Podemos perceber que a Educação do Brasil teve influência direta da Educação de Portugal, mas não seguiu os seus passos quando passou a valorizar o magistério. Portugal, depois da ditadura, passou a remunerar melhor o seu corpo docente, enquanto que o Brasil, piorou a sua remuneração. É triste constatar que, mesmo com a Constituição de 1988, que voltou a vincular recursos para a Educação, o salário do professor do Rio de Janeiro em 1994 equivalia apenas a 15% do salário de 1979, quando vigorava a ditadura militar e não havia vinculação constitucional de verbas para a Educação.

Hoje (27), o Ministério da Educação (MEC) anunciou o valor do novo Piso Salarial para 2012 em R$ 1.451,00 para o regime de 40 horas semanais, equivalente a apenas 2,48 salários mínimos, mas alguns governadores, considerando muito, estão pressionando o Deputado Marco Maia, Presidente da Câmara dos Deputados, a pautar a votação do recurso de plenário apresentado pela deputada Fátima Bezerra (PT-RN) contra a decisão da Comissão de Finanças e tributação da Casa, que vinculava o reajuste do piso salarial ao INPC/IBGE. Por essa vinculação, ficaríamos com um Piso sempre baixo, já que seria reajustado sempre pela inflação e não teríamos nenhum ganho real. O interessante é que nenhum desses governadores questiona o aumento de 21,24% do valor anual mínimo por aluno, ao qual o Piso está vinculado.
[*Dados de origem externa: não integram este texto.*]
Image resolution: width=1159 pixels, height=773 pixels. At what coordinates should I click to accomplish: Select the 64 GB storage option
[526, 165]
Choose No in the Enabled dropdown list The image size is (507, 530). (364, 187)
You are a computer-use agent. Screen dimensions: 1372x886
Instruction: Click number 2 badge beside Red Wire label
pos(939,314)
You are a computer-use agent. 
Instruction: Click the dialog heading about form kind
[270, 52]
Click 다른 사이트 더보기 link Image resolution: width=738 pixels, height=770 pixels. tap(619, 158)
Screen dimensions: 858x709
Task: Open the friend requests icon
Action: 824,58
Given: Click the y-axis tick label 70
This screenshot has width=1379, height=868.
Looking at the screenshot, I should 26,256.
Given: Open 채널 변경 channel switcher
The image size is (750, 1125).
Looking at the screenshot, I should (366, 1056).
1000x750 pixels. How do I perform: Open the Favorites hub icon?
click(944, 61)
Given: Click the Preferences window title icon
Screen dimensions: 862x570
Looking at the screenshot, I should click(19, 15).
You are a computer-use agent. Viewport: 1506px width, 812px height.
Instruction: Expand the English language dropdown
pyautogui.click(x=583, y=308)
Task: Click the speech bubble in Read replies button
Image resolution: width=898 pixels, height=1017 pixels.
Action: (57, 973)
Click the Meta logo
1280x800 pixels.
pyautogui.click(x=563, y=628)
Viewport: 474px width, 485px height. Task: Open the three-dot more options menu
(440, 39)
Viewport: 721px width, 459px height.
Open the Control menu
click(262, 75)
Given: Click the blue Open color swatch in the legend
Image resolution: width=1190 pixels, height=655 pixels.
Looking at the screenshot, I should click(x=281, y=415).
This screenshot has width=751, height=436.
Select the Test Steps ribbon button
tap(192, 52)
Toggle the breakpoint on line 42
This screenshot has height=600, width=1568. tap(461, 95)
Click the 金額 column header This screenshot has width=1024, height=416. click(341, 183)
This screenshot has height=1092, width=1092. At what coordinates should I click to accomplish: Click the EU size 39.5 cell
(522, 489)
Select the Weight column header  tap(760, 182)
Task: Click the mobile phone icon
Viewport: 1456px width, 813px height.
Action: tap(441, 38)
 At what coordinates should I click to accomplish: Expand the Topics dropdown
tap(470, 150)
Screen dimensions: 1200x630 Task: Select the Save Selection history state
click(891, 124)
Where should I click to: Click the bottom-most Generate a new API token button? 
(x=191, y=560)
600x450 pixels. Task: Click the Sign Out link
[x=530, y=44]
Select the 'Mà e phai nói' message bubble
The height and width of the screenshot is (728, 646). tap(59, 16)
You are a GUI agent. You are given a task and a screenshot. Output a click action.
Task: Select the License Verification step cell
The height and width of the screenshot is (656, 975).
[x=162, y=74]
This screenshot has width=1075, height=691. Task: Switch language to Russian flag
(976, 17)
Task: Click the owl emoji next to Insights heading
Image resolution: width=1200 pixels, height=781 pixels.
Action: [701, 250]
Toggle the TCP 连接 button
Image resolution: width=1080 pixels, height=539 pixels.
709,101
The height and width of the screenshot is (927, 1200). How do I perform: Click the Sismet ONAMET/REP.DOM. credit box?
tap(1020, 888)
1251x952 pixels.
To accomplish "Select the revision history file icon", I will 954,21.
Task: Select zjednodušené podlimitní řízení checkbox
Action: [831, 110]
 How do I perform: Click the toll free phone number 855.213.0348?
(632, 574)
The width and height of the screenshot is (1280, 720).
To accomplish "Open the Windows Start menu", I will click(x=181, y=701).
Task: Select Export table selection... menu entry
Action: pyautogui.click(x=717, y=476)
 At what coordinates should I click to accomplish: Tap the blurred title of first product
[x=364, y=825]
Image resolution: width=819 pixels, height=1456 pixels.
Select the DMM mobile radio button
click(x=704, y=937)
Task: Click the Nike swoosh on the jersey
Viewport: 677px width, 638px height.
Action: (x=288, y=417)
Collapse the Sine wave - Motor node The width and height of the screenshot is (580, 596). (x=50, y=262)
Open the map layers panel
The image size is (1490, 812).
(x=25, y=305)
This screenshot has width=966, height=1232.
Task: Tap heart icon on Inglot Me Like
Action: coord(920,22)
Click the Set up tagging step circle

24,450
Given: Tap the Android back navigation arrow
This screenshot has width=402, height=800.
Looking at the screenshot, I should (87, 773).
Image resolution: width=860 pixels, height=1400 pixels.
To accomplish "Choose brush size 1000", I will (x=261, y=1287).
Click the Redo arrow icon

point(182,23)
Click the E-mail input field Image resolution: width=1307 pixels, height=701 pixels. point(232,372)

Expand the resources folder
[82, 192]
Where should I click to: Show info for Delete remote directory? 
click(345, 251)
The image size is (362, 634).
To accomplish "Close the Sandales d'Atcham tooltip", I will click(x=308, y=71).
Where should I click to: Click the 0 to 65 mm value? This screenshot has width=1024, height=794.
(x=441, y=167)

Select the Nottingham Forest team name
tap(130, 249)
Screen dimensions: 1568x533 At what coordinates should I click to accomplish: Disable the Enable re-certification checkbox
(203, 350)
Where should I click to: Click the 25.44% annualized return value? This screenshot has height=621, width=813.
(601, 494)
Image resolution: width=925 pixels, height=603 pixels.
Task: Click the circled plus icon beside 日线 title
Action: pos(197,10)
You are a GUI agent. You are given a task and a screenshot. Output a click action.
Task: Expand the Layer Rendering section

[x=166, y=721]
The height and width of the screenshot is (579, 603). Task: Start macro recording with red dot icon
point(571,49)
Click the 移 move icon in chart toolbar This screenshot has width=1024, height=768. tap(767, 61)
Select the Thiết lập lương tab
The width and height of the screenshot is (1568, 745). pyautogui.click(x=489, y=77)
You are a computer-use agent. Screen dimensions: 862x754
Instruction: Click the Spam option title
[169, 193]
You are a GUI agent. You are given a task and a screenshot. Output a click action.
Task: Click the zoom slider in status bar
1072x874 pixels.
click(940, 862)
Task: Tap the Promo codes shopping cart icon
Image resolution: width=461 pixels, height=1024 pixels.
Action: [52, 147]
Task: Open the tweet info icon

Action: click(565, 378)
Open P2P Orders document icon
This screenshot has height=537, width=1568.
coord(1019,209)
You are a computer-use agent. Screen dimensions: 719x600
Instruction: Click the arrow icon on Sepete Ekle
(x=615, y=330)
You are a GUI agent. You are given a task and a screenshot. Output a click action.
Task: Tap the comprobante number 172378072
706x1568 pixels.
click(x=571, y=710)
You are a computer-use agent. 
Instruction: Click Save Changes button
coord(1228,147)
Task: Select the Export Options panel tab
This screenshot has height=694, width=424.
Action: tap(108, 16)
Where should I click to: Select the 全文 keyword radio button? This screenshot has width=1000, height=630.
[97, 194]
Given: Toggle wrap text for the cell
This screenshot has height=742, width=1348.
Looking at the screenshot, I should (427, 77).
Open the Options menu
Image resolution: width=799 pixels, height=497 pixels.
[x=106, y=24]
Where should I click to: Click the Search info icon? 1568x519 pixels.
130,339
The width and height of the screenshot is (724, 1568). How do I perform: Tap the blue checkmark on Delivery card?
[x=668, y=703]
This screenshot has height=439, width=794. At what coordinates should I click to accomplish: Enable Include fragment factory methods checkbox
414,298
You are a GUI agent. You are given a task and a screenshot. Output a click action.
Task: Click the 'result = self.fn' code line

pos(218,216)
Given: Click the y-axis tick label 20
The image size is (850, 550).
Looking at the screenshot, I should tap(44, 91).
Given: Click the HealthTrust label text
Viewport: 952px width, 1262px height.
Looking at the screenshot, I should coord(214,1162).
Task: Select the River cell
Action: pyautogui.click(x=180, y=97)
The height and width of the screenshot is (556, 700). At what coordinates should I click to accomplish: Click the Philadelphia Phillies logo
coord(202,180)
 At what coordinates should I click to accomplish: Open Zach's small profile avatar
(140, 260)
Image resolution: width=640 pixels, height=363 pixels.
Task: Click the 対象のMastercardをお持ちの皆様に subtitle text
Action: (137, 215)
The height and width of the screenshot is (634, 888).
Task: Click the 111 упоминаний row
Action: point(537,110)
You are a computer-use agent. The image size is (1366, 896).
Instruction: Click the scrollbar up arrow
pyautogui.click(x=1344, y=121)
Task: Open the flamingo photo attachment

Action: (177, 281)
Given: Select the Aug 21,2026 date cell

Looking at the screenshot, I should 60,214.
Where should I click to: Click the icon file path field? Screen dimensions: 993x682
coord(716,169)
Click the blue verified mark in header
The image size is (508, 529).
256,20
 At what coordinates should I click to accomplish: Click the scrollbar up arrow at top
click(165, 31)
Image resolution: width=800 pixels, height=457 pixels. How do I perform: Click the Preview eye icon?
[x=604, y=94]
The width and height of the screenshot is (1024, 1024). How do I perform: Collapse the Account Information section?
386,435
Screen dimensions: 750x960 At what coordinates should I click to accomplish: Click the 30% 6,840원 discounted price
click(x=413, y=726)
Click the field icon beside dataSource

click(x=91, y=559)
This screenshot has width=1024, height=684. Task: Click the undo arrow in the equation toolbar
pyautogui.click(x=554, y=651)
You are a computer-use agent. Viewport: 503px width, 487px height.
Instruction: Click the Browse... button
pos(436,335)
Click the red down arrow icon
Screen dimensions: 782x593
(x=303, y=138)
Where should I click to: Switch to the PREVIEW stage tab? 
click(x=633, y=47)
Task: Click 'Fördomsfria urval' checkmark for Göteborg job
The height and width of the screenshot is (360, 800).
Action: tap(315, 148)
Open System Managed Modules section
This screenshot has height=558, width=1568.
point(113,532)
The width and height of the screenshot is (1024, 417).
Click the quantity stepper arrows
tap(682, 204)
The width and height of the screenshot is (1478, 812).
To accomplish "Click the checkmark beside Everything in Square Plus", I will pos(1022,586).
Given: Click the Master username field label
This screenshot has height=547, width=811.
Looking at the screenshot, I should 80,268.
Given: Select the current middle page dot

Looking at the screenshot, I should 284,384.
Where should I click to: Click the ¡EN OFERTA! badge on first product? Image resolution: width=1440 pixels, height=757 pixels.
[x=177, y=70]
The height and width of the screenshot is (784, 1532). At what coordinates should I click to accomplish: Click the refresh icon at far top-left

Em 2011, esse valor era de R$ 1.729,28 e, para 2012, passou a R$ 2.096,68.
Por fim, um detalhe interessante: 2,4 salários mínimos era a média salarial do brasileiro sem nível superior em 2009 de acordo com o IBGE, conforme tabela abaixo. Com nível superior (o que é exigido para o magistério), a média salarial do trabalhador brasileiro era de 7,8 salários mínimos, o que hoje daria R$ 4.851,60.
Para ler matéria, acesse IBGE
Sonho com os nossos governantes valorizando a Educação e o seu profissional para que nosso país possa crescer, como é a sua vocação!